» Text segment:
Segment Open

Posts tagged ‘advocacy’
Why Pimping Must Be Legal Too. by Cheryl Overs with special thanks to Marc of Frankfurt for giving this article a much better name.
Sex workers rights activists are living in exciting times. We now have a formal mechanism for inputting into UN policy, the NSWP UNAIDS Advisory Group on HIV and Sex Work and the Commission on HIV and Law convened by UNDP is a golden opportunity for an authoritative recommendation that sex work be decriminalised. Substantial support for such a recommendation has already come from senior UN officials including the Secretary General and the UN Special Rapporteur on the Right to Health.
When sex work began to be decriminalised in Australia more than 20 years ago I thought we were the first in a domino effect of collapsing sex work laws globally . I knew hardly anything of the outside world then. I now understand much better why the opposite has happened and why, with a couple of exceptions, laws against sex work have worsened for sex workers globally. Although those reasons are obviously varied and complex, I think the issue of removing laws against living off immoral earnings, brothel keeping etc has functioned as a ‘deal breaker’ that has impeded us forming the alliances we need to move the decriminalisation agenda forward globally.
Most of the agencies who support removing the offences that are used against women who sell sex ( and less often against men and transgenders) at the same time support retention of the offenses that are used against people that operate or service the sex industry. (pimps)
Why is this ? It’s the fashion in literature on sex work and law to follow any mention of sex business operators with (pimps) in brackets. At first I just thought the use of bracketed American slang to clarify who is being discussed was just another amusing folly fromAmerican friends. But perhaps by invoking this stigmatising term authors are providing a clue to better understanding the disconnect between sex workers and the allies we need to support our demands if we are to be successful. That we don’t have that support is clear. Of all the agencies and individuals calling for ‘removal of punitive laws against sex workers’ almost none are expressing support for removal of the laws against operating or servicing sex businesses ( pimping) . The ‘best’ we get is a call for better enforcement to ensure that innocent family members are not ‘wrongly’ charged with living off immoral earnings ( pimping ) .

Segment Closed

[Dataset entries]
Segment Open

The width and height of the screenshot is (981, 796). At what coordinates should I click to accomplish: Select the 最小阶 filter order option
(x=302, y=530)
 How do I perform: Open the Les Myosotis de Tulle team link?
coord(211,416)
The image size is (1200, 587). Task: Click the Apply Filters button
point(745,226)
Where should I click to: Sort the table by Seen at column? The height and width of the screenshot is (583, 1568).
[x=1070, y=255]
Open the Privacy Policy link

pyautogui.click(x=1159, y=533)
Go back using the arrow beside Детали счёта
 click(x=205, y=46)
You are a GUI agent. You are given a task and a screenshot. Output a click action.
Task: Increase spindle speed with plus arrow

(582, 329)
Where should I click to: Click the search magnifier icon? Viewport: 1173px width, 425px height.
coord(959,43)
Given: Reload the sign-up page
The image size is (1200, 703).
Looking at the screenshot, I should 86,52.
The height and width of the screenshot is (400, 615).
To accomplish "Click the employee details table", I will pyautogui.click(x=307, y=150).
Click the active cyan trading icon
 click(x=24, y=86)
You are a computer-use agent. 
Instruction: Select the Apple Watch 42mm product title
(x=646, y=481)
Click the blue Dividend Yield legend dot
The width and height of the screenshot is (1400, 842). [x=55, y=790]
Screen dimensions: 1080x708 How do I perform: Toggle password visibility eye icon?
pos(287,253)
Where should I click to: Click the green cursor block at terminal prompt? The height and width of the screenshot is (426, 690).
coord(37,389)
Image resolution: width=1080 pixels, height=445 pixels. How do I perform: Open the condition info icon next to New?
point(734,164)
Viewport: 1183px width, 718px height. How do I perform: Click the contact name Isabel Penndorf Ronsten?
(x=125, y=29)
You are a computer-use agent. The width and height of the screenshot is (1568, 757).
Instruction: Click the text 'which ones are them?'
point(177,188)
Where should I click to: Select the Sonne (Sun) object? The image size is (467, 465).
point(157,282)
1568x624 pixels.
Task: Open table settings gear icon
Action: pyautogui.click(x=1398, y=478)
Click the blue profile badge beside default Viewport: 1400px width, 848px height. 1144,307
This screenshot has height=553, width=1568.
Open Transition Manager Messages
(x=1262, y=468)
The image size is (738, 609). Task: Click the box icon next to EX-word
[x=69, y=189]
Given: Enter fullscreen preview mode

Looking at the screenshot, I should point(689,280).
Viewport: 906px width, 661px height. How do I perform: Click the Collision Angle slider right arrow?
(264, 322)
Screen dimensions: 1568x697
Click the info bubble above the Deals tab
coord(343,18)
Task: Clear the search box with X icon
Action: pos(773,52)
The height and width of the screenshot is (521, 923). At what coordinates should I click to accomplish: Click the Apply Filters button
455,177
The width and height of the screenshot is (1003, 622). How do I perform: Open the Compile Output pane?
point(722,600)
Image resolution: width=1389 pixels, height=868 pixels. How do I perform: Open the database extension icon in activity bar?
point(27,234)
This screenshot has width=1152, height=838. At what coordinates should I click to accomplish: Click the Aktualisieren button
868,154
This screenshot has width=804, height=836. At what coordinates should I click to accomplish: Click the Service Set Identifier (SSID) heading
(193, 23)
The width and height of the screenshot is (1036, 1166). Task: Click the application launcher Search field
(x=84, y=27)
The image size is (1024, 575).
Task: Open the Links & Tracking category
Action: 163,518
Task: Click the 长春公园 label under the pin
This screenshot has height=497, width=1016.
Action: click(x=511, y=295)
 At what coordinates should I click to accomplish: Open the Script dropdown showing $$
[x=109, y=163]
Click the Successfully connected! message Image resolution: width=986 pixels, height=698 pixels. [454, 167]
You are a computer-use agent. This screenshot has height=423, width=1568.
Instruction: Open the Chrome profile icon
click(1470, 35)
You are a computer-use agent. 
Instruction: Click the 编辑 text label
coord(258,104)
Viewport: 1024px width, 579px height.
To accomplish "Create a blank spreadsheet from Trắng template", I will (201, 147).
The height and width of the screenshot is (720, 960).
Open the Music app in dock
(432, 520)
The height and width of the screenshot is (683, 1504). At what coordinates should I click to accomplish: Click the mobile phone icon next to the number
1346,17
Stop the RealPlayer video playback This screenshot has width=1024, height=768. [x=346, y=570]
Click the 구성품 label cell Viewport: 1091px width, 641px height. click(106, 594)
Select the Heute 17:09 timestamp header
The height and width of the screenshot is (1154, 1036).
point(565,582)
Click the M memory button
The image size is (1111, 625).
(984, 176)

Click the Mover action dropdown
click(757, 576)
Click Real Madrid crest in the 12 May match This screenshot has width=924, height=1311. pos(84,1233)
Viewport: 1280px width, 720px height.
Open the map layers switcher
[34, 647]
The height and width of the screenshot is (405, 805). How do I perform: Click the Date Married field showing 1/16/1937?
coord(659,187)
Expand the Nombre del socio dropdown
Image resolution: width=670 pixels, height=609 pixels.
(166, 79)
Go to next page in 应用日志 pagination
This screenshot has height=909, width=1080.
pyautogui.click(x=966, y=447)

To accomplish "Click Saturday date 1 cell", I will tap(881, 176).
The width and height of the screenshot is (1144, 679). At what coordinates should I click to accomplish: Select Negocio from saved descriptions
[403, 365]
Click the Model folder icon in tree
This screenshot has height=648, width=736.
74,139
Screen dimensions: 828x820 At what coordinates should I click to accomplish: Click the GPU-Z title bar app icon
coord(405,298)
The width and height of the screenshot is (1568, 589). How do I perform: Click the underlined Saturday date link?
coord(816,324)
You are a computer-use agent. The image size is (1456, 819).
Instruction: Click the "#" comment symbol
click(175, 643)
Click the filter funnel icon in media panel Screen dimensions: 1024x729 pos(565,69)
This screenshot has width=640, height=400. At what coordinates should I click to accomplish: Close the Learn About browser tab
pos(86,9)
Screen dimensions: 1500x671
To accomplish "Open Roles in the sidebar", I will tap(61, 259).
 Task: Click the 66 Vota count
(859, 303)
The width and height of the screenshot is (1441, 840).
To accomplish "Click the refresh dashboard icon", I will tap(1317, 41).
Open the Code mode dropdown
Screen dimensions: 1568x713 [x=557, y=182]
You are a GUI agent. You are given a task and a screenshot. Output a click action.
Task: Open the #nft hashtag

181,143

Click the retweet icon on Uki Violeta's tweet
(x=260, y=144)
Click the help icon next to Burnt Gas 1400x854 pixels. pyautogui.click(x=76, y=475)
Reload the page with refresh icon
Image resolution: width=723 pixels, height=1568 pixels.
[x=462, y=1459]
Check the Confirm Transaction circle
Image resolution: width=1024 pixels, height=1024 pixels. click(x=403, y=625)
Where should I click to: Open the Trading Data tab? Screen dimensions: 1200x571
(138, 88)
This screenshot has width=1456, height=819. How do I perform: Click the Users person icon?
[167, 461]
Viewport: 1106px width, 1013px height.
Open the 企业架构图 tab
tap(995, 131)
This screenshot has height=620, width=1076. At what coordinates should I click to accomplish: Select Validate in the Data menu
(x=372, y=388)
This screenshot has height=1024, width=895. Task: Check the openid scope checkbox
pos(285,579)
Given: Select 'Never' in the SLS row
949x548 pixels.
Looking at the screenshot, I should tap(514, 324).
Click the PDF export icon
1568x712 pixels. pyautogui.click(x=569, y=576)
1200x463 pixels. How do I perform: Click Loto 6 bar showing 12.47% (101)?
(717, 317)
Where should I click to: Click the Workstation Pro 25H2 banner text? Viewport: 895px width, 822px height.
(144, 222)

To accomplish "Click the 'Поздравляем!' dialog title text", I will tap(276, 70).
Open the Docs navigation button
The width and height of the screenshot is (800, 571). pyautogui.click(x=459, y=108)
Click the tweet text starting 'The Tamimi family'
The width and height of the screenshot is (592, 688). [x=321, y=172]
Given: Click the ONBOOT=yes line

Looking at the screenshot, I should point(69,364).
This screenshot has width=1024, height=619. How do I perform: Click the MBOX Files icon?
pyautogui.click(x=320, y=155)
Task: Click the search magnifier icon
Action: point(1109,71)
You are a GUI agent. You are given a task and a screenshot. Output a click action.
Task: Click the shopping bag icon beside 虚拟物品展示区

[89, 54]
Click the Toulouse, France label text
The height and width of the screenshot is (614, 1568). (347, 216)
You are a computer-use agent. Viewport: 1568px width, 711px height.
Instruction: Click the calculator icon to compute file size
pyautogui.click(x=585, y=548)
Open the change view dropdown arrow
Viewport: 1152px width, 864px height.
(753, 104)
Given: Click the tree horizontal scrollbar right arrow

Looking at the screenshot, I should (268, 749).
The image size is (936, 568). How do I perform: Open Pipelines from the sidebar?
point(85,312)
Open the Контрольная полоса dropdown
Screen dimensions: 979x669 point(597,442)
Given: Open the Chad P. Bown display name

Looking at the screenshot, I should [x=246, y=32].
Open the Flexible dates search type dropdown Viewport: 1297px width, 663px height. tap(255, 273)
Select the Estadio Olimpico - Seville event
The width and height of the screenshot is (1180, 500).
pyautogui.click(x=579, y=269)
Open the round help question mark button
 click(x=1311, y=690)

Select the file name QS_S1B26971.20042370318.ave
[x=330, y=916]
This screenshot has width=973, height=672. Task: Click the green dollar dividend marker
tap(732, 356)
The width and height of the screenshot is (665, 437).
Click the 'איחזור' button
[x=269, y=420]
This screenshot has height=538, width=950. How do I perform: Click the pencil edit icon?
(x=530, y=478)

Segment Closed

» What to produce:
Reproduce the stretch of the blog post on pimping laws from "When sex work" through "agenda forward globally.".

» Task output:
When sex work began to be decriminalised in Australia more than 20 years ago I thought we were the first in a domino effect of collapsing sex work laws globally . I knew hardly anything of the outside world then. I now understand much better why the opposite has happened and why, with a couple of exceptions, laws against sex work have worsened for sex workers globally. Although those reasons are obviously varied and complex, I think the issue of removing laws against living off immoral earnings, brothel keeping etc has functioned as a ‘deal breaker’ that has impeded us forming the alliances we need to move the decriminalisation agenda forward globally.